Predicting the effect of point mutation on protein stability through conformational sampling and multiple dielectric model
Tingting Han & Brian Dominy
Dr. Brian Dominy
Chemistry (College of Engineering and Science)
Mutations could affect protein stability. This project aims to develop a method to calculate changes of the folding free energy of proteins upon single point mutations, and is achieved by applying conformational sampling and molecular dynamics simulation. The approach is applied to 150 mutants to estimate the effect of mutations on protein stability. The alternative protein conformations are generated via the program CONCOORD, and changes of protein stability are evaluated by the Molecular Mechanics/Poisson-Boltzmann Surface Area (MM/PBSA) method. The important role of conformational sampling is determined by comparing the methods of using a single minimized structure, a Concoord/minimized ensemble, and a Concoord/MD ensemble.

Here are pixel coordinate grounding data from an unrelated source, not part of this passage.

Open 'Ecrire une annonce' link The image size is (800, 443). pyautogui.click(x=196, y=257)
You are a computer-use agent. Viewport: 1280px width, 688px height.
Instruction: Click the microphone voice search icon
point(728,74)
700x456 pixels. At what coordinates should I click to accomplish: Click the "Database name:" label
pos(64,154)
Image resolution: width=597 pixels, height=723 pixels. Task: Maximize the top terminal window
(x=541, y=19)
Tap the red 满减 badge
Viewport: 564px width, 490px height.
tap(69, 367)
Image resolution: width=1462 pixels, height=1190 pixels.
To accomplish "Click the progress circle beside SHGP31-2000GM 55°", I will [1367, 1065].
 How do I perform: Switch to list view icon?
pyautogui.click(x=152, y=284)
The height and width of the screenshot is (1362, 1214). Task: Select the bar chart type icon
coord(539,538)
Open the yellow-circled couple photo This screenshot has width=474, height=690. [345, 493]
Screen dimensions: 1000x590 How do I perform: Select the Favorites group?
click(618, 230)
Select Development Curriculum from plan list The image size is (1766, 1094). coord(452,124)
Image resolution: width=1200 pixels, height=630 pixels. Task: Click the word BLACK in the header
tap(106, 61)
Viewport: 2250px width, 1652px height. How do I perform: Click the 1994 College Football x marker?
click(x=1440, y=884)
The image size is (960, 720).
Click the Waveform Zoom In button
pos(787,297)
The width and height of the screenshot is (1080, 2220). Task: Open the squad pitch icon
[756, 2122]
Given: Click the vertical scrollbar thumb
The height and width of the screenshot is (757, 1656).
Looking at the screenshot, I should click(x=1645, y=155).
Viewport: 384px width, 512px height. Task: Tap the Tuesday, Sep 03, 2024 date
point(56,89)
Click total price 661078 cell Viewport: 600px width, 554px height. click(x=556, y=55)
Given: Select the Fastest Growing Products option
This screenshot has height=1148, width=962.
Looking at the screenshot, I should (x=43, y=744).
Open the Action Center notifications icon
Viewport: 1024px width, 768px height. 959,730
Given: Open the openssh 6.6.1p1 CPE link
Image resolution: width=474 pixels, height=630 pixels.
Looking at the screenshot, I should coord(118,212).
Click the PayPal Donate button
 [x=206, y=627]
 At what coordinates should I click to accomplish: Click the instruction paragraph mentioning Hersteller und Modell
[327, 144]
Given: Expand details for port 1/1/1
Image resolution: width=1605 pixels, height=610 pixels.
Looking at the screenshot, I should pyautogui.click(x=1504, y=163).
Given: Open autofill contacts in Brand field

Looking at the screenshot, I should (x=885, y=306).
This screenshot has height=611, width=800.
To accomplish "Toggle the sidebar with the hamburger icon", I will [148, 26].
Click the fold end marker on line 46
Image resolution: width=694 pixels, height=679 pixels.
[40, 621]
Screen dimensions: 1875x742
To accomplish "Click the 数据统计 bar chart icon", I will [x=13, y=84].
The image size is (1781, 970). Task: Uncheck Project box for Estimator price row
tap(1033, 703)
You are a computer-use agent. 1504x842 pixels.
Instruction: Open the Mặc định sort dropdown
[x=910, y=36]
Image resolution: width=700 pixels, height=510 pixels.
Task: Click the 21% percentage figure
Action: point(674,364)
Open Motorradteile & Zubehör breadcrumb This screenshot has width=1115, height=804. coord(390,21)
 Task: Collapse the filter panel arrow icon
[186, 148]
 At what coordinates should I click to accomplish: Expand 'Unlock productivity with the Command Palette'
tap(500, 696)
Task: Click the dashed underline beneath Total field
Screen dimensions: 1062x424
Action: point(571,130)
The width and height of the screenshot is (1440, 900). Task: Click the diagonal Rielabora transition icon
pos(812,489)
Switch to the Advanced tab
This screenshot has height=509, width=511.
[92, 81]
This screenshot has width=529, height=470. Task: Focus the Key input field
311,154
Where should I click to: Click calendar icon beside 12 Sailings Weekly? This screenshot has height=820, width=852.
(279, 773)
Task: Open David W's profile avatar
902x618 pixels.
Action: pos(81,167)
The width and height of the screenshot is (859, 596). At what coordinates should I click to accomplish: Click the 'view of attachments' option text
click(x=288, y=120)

Based on born radii of alpha carbons and the solvent accessible surface area of the amino acid, a protein is categorized into three regions: interior, partially exposed, and surface regions. Previous studies have shown that dielectric properties of different regions of proteins are different. In our current model, the optimal dielectric constant of the interior region is 4, and is lower than the outer part, where the value is 5 or 6. The three dielectric constant model results in a correlation coefficient of 0.71 and the standard deviation of 1.99kcal/mol between the computational and the experimental value.